## ASSIGNMENT
From the data underneath, reproduce exactly the stretch that begins at the line with "This screenshot has height=1445, width=1007." and ends after the line with "Given: Select the CS broadcast radio button".

[Stored data]
-----
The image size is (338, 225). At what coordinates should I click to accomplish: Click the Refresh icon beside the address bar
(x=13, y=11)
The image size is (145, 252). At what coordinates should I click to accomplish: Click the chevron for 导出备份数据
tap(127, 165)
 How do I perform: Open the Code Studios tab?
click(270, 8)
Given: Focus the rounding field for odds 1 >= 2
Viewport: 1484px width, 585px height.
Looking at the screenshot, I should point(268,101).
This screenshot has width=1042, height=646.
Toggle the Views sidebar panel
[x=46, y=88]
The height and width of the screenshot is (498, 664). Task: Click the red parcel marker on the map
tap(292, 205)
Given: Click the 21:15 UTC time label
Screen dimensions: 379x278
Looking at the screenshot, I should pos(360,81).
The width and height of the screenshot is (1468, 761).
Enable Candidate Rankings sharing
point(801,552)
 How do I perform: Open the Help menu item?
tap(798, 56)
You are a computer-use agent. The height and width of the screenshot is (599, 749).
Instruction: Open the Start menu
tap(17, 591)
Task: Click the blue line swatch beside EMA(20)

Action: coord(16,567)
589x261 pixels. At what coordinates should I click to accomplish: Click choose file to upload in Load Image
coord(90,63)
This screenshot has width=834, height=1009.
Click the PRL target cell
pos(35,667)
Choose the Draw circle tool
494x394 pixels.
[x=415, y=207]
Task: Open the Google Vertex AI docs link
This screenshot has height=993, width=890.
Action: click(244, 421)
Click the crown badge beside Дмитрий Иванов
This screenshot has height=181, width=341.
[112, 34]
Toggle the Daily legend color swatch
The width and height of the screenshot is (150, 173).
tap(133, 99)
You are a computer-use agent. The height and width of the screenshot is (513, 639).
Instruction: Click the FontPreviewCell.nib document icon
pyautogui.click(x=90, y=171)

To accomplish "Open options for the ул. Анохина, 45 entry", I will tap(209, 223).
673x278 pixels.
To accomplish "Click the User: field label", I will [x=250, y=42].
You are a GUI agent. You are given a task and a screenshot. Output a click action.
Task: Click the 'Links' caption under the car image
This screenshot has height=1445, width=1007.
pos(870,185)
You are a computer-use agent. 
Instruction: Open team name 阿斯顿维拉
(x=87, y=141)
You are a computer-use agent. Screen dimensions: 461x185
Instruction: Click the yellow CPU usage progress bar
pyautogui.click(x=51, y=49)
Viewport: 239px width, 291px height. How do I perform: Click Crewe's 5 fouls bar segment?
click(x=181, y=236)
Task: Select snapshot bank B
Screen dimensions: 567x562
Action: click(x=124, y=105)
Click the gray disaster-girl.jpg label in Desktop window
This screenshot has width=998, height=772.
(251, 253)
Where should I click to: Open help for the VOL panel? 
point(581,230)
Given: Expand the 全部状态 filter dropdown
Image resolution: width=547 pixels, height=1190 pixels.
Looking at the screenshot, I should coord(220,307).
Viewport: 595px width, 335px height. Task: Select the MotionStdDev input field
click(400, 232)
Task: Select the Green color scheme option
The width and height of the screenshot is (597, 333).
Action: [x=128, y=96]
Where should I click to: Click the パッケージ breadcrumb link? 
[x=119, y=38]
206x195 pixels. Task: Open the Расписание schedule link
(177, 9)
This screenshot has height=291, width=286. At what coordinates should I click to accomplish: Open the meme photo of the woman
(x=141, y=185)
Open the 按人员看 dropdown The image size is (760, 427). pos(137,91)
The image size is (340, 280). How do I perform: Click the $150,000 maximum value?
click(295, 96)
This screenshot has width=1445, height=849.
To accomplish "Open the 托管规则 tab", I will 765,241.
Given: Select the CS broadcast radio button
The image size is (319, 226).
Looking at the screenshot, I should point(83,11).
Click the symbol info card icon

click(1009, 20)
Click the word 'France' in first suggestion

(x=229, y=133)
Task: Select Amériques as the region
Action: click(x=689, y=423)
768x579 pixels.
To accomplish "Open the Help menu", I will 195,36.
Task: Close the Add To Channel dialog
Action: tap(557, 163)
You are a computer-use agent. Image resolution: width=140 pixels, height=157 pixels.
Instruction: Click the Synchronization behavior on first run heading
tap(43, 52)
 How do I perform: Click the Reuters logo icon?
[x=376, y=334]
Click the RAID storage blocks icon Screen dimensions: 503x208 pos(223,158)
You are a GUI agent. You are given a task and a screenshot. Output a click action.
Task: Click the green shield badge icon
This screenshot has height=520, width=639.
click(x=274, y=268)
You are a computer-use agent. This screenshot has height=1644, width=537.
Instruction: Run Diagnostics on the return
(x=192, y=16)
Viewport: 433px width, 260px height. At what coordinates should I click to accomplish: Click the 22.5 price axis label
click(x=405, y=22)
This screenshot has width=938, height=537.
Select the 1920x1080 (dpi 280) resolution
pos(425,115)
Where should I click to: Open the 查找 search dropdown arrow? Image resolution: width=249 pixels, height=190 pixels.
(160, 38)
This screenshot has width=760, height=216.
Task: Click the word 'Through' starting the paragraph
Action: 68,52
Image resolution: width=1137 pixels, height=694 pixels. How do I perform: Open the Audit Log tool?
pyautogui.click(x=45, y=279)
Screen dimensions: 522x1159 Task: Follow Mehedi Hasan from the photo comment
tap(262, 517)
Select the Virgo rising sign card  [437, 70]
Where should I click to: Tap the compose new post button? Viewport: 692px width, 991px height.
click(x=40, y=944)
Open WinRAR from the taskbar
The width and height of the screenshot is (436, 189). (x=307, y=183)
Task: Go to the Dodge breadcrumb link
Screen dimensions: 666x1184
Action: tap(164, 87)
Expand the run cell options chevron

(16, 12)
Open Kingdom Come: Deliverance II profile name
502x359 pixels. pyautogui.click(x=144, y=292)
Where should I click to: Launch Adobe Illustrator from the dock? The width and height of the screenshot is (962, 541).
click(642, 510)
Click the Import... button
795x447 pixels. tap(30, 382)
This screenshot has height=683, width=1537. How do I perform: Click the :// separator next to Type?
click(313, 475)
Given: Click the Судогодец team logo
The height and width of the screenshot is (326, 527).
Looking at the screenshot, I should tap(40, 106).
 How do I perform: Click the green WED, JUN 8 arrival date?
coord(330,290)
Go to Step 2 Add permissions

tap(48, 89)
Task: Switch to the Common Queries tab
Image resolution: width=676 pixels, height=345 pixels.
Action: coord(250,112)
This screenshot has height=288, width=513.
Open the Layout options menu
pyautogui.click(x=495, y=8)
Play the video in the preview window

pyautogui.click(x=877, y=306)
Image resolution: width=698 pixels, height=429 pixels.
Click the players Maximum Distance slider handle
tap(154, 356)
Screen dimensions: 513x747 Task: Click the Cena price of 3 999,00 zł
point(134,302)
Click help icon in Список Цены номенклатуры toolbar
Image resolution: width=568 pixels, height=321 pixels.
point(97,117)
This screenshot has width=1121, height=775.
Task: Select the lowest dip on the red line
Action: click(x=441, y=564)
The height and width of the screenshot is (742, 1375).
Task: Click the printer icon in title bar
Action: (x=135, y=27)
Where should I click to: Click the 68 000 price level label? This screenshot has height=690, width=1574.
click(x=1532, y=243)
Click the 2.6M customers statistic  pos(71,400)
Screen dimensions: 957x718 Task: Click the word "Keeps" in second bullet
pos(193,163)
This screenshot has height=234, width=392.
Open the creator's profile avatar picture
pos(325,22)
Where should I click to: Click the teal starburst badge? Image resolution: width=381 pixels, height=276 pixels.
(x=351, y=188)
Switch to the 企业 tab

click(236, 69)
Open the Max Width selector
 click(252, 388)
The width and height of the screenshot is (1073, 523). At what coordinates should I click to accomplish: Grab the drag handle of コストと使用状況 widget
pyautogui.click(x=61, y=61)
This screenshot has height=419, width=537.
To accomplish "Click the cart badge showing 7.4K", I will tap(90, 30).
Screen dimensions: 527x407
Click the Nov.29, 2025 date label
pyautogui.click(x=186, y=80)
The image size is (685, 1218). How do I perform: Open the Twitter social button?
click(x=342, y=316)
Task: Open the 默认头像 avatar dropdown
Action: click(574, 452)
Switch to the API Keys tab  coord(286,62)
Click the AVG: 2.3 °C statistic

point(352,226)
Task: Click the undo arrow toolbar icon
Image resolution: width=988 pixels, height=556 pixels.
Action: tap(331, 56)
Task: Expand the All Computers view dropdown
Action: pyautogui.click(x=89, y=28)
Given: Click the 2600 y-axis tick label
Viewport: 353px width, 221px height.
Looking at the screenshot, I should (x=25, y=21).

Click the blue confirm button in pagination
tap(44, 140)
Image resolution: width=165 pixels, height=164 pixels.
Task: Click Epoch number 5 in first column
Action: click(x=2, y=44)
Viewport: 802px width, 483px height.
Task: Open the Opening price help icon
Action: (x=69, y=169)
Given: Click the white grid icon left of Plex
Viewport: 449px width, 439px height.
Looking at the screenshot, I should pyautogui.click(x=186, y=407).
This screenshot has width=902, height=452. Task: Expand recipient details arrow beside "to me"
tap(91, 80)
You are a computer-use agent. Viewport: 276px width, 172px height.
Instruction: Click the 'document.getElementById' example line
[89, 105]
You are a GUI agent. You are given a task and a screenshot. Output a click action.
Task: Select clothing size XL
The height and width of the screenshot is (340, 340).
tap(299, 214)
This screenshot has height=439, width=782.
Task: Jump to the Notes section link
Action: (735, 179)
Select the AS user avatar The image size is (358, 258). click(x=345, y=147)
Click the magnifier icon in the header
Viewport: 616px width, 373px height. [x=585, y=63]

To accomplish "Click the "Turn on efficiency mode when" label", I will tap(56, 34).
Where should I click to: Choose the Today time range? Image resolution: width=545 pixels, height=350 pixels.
-----
## SOLUTION TO THE EXERCISE
This screenshot has height=1445, width=1007.
pos(870,185)
You are a computer-use agent. 
Instruction: Open team name 阿斯顿维拉
(x=87, y=141)
You are a computer-use agent. Screen dimensions: 461x185
Instruction: Click the yellow CPU usage progress bar
pyautogui.click(x=51, y=49)
Viewport: 239px width, 291px height. How do I perform: Click Crewe's 5 fouls bar segment?
click(x=181, y=236)
Task: Select snapshot bank B
Screen dimensions: 567x562
Action: click(x=124, y=105)
Click the gray disaster-girl.jpg label in Desktop window
This screenshot has width=998, height=772.
(251, 253)
Where should I click to: Open help for the VOL panel? 
point(581,230)
Given: Expand the 全部状态 filter dropdown
Image resolution: width=547 pixels, height=1190 pixels.
Looking at the screenshot, I should coord(220,307).
Viewport: 595px width, 335px height. Task: Select the MotionStdDev input field
click(400, 232)
Task: Select the Green color scheme option
The width and height of the screenshot is (597, 333).
Action: [x=128, y=96]
Where should I click to: Click the パッケージ breadcrumb link? 
[x=119, y=38]
206x195 pixels. Task: Open the Расписание schedule link
(177, 9)
This screenshot has height=291, width=286. At what coordinates should I click to accomplish: Open the meme photo of the woman
(x=141, y=185)
Open the 按人员看 dropdown The image size is (760, 427). pos(137,91)
The image size is (340, 280). How do I perform: Click the $150,000 maximum value?
click(295, 96)
This screenshot has width=1445, height=849.
To accomplish "Open the 托管规则 tab", I will 765,241.
Given: Select the CS broadcast radio button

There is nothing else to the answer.